Spark2.1和2.2 SQL物理执行策略之Join源码分析以及不同类型Join区分

1. object ExtractEquiJoinKeys

一个模式匹配，官方注释是：

A pattern that finds joins with equality conditions that can be evaluated using equi-join. Null-safe equality will be transformed into equality as joining key (replace null with default value).

那什么叫null-safe equality呢？这里有个case class EqualNullSafe，解释是：

expr1 FUNC expr2 - Returns same result as the EQUAL(=) operator for non-null operands, but returns true if both are null, false if one of the them is null.

意思也就是除了正常的值会判断相等之外，当等式左右两边都是null时候也会认为其相等，当有一边为null时候认为其不等。查看源码会发现，当两边都是null时候其实会被当作是0来处理。

源码：

/**
 * A pattern that finds joins with equality conditions that can be evaluated using equi-join.
 *
 * Null-safe equality will be transformed into equality as joining key (replace null with default
 * value).
 */
object ExtractEquiJoinKeys extends Logging with PredicateHelper {
  /** (joinType, leftKeys, rightKeys, condition, leftChild, rightChild) */
  type ReturnType =
    (JoinType, Seq[Expression], Seq[Expression], Option[Expression], LogicalPlan, LogicalPlan)

  def unapply(plan: LogicalPlan): Option[ReturnType] = plan match {
    case join @ Join(left, right, joinType, condition) =>
      logDebug(s"Considering join on: $condition")
      // Find equi-join predicates that can be evaluated before the join, and thus can be used
      // as join keys.
      val predicates = condition.map(splitConjunctivePredicates).getOrElse(Nil)

__任务要求__
1 > 根据 Spark Join 源码分析文回答以下问题：
(a) EqualNullSafe 在两个操作数都为 null 时返回什么？只有一个为 null 时返回什么？
(b) 作者查看源码后指出，两边都是 null 时实际会被当作什么来处理？
(c) ReturnType 元组中的第一个元素是什么类型？
2 > 从 Spark Join 源码分析文的最后一行之后接着往下扩写。

__提取信息__
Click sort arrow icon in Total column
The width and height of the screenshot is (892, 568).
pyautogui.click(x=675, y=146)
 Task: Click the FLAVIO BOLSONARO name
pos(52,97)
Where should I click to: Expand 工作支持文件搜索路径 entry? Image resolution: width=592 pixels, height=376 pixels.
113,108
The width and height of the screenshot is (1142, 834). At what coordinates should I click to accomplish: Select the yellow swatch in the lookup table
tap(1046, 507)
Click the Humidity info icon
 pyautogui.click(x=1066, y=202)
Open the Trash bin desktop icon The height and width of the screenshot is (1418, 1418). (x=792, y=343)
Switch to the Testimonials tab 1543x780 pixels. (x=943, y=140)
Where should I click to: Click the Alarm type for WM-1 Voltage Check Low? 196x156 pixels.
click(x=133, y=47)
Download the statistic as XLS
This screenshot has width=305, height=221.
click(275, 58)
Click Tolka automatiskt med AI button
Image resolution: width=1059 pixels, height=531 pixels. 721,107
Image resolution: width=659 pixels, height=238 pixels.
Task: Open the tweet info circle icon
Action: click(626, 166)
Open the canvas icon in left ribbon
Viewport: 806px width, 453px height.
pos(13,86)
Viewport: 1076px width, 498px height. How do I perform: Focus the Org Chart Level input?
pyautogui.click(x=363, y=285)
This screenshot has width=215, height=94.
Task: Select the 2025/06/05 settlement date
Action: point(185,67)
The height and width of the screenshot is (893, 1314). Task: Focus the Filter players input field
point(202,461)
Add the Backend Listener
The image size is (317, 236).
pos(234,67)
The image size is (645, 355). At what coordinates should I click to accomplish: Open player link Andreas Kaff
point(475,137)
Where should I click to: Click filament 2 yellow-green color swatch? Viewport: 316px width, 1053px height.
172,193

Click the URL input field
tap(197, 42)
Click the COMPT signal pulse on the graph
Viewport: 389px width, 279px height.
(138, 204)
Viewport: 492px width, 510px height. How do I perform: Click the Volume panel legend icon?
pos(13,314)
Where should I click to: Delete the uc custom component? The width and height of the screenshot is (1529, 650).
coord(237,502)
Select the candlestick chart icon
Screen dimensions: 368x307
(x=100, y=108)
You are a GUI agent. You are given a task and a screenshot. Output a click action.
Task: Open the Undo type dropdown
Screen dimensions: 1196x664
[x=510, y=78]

__参考答案__
1 >
(a) 都为 null 时返回 true，只有一个为 null 时返回 false。
(b) 当作 0 来处理。
(c) JoinType。

2 >
      val joinKeys = predicates.flatMap {
        case EqualTo(l, r) if l.references.isEmpty || r.references.isEmpty => None
        case EqualTo(l, r) if canEvaluate(l, left) && canEvaluate(r, right) => Some((l, r))
        case EqualTo(l, r) if canEvaluate(l, right) && canEvaluate(r, left) => Some((r, l))
        // Replace null with default value for joining key, then those rows with null in it could
        // be joined together
        case EqualNullSafe(l, r) if canEvaluate(l, left) && canEvaluate(r, right) =>
          Some((Coalesce(Seq(l, Literal.default(l.dataType))),
            Coalesce(Seq(r, Literal.default(r.dataType)))))
        case EqualNullSafe(l, r) if canEvaluate(l, right) && canEvaluate(r, left) =>
          Some((Coalesce(Seq(r, Literal.default(r.dataType))),
            Coalesce(Seq(l, Literal.default(l.dataType)))))
        case other => None
      }
      val otherPredicates = predicates.filterNot {
        case EqualTo(l, r) if l.references.isEmpty || r.references.isEmpty => false
        case EqualTo(l, r) =>
          canEvaluate(l, left) && canEvaluate(r, right) ||
            canEvaluate(l, right) && canEvaluate(r, left)
        case other => false
      }

      if (joinKeys.nonEmpty) {
        val (leftKeys, rightKeys) = joinKeys.unzip
        logDebug(s"leftKeys:$leftKeys | rightKeys:$rightKeys")
        Some((joinType, leftKeys, rightKeys, otherPredicates.reduceOption(And), left, right))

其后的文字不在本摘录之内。